AİHM kararında Yalçınkaya’nın 50 bin euroluk maddi, 50 bin euroluk da manevi olmak üzere toplam 100 bin euro fiyatındaki tazminat talebine olumsuz karşılık verildi. Mahkemeye nazaran, adil yargılanma hakkının ihlaline dair karar kendi başına bir manevi tazminat oluşturuyor. AİHM, Yüksel Yalçınkaya’nın meslekten ihraç edilmesine dayalı maddi tazminat taleplerini ise destekten noksan olduğu gerekçesiyle geri çevirdi.

Bu açıdan AİHM’nin Yalçınkaya kararı usulen teknik bir ihlal olarak da ele alınabilir. Mahkeme ihlal tespitine neden olan sıkıntıların sistemsel nitelikte olduğunu, Türkiye’nin, bilhassa Türk yargısının “ByLock kanıtını ele alış bakımından bu sistemsel meseleleri çözmeye en uygun genel tedbirler alması gerektiğini” de kararlaştırdı.

Kararın Türkiye açısından yarattığı risk nedir?

Karar AİHM’nin 17 yargıçlı Büyük Dairesi tarafından verildiğinden itiraz hakkı bulunmuyor. Bahis, önümüzdeki haftalardan itibaren AİHM kararlarının infazının denetleyicisi pozisyonundaki Avrupa Kurulu Bakanlar Komitesi gündemine gelecek. Yalçınkaya ve gibisi davaların akıbeti Ankara’nın Bakanlar Komitesi’ne sunacağı hareket planında ortaya çıkacak.

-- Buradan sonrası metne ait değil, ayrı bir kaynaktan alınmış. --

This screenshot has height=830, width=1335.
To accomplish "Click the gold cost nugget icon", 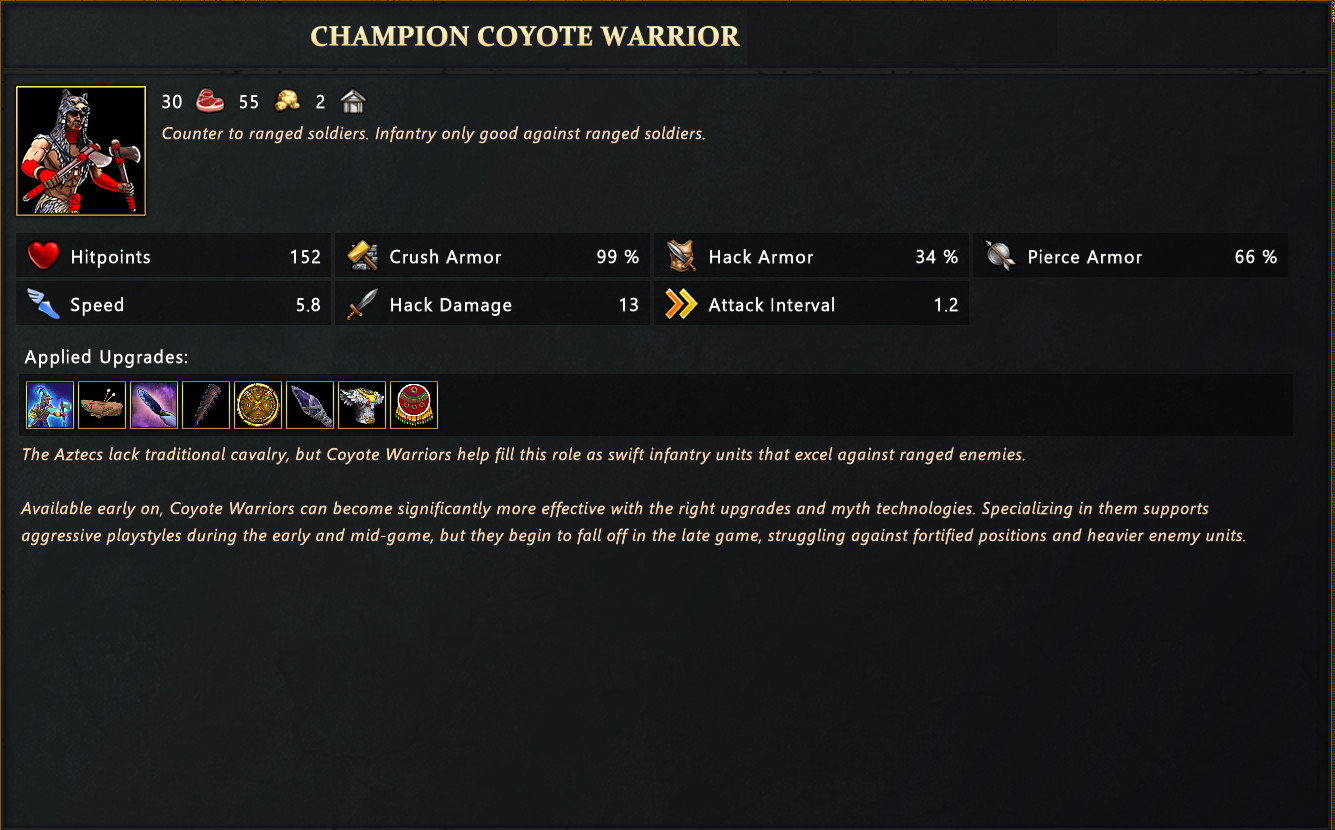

AİHM kararları, tüm Avrupa devletleri için olduğu üzere Türkiye için de hukukî planda direkt bağlayıcı. Kararların yerine getirilme süreci Bakanlar Komitesi ile yürütülen diyalogla gerçekleşiyor.

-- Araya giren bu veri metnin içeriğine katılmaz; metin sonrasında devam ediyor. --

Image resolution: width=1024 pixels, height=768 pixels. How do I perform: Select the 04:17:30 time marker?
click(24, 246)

Ankara hakkında AİHM’nin Osman Kavala kararını yerine getirmediği gerekçesiyle başlatılmış bir ihlal prosedürü bulunuyor. Komitenin, AİHM kararı gereği Kavala’nın hür bırakılmaması halinde Ankara’ya karşı alınacak tedbirler konusunda önümüzdeki haftalarda Avrupa Kurulu Parlamenter Meclisi’nin de dahil olacağı yeni bir süreç başlatması gündemde.

DW Türkçe’ye VPN ile nasıl ulaşabilirim?